I haven't ever put the time in to finish learning 3BLD (one of my goals for winter break), but know how to do old pochman corners pretty well. When you do a Y perm in a speedsolve, you switch the A and C sticker (sorry if you use different lettering) and the two edges, correct? When you do it in BLD you switch the A and P sticker. Now notice that if you do an F move it moves the C sticker to the P position. The F is taken away because it is already in that position to start the alg. Also take away the F' at the end. Use the same alg for 3BLD corners as 2BLD corners. I am pretty sure that badmephisto's BLD videos aee out dated, but I may be wrong. A good video of how I learned old pochmann corners is from Noahaha's video on cubing world.


----------



## Rainbow Flash (Dec 13, 2014)

Rocky0701 said:


> Now notice that if you do an F move it moves the C sticker to the P position.



That's exactly my point. I feel the (F) is unnecessary if I can just always set-up stickers straight to the P position and shoot from there.


----------



## tseitsei (Dec 13, 2014)

Rainbow Flash said:


> That's exactly my point. I feel the (F) is unnecessary if I can just always set-up stickers straight to the P position and shoot from there.

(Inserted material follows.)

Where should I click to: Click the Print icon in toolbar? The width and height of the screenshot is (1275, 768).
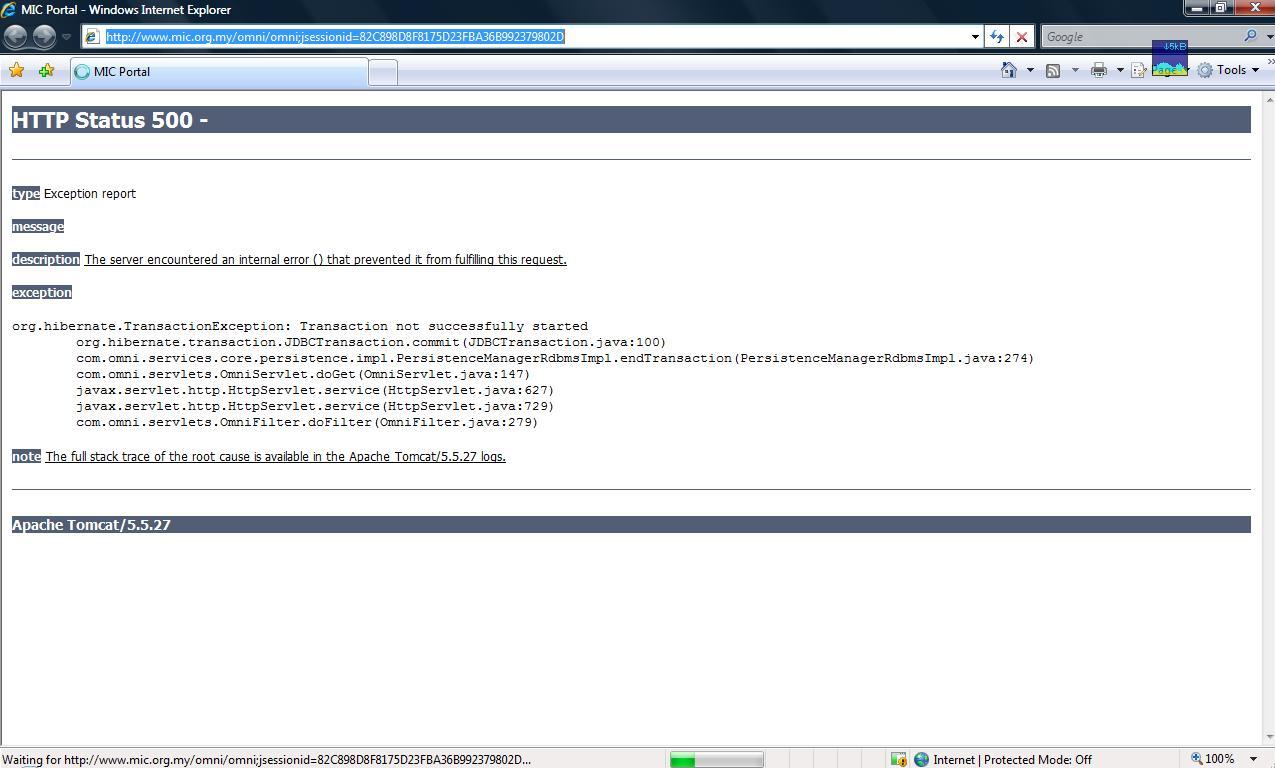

You are right. Dont use F moves in start and end if the y-perm


----------



## ~Adam~ (Dec 13, 2014)

I use RDF, RFU, RUB and RBD. All of those are Y perms just with slight alterations and faster.


----------



## Rainbow Flash (Dec 13, 2014)

cube-o-holic said:


> I use RDF, RFU, RUB and RBD. All of those are Y perms just with slight alterations and faster.



Well yes. For RDF there's no set-up. RFU set-up is (R') and (R). RUB is (R2) and (R2). Finally RBD is (R) and (R').


----------



## Stefan (Dec 13, 2014)

Both are ok, just use what works best for you. Originally, RDF was the only target, chosen because I didn't want to do the extra Fs and because being as far away as possible from the buffer gives you lots of freedom, which leads to short setup moves. Also, as cube-o-holic mentioned, the R-targets are nice. For example, I don't see R as a setup turn at all - it's perfectly integrated into the alg (starting R becomes R2, ending R gets removed) and becomes just another alg (that I get for free because I already know it). I guess badmephisto changed it to URF+UBR+UFL because that's more targets, because it's consistent with the edges part (using three PLLs) and because PLL might seem "cleaner" and be easier for beginners. But I'm just speculating.

Or maybe I misremember history and it was the PLL Y-perm at first and I only switched to RDF later, when I wrote that page? Either way, just minor variations, just use what you like best.


----------



## ~Adam~ (Dec 13, 2014)

Rainbow Flash said:


> Well yes. For RDF there's no set-up. RFU set-up is (R') and (R). RUB is (R2) and (R2). Finally RBD is (R) and (R').



RFU cancels the 1st R and ends R2
RUB replaces the 1st R with an R' and ends R'
RBD starts R2 and cancels the last R

You are not setting up to RDF.


----------



## Rainbow Flash (Dec 15, 2014)

Stefan said:


> Both are ok, just use what works best for you. Originally, RDF was the only target, chosen because I didn't want to do the extra Fs and because being as far away as possible from the buffer gives you lots of freedom, which leads to short setup moves. Also, as cube-o-holic mentioned, the R-targets are nice. For example, I don't see R as a setup turn at all - it's perfectly integrated into the alg (starting R becomes R2, ending R gets removed) and becomes just another alg (that I get for free because I already know it). I guess badmephisto changed it to URF+UBR+UFL because that's more targets, because it's consistent with the edges part (using three PLLs) and because PLL might seem "cleaner" and be easier for beginners. But I'm just speculating.
> 
> Or maybe I misremember history and it was the PLL Y-perm at first and I only switched to RDF later, when I wrote that page? Either way, just minor variations, just use what you like best.



Ah thanks. Nice to get info from the big man himself.


----------



## Rainbow Flash (Dec 15, 2014)

cube-o-holic said:


> RFU cancels the 1st R and ends R2
> RUB replaces the 1st R with an R' and ends R'
> RBD starts R2 and cancels the last R
> 
> You are not setting up to RDF.



No, they're not technically set-up moves but that's just how I like to think of them. Makes it simpler for me.


----------



## ~Adam~ (Dec 15, 2014)

Rainbow Flash said:


> No, they're not technically set-up moves but that's just how I like to think of them. Makes it simpler for me.



I suppose you are setting up to the 3rd move of Y perm.


----------



## Rainbow Flash (Dec 15, 2014)

cube-o-holic said:


> I suppose you are setting up to the 3rd move of Y perm.



Yep.


----------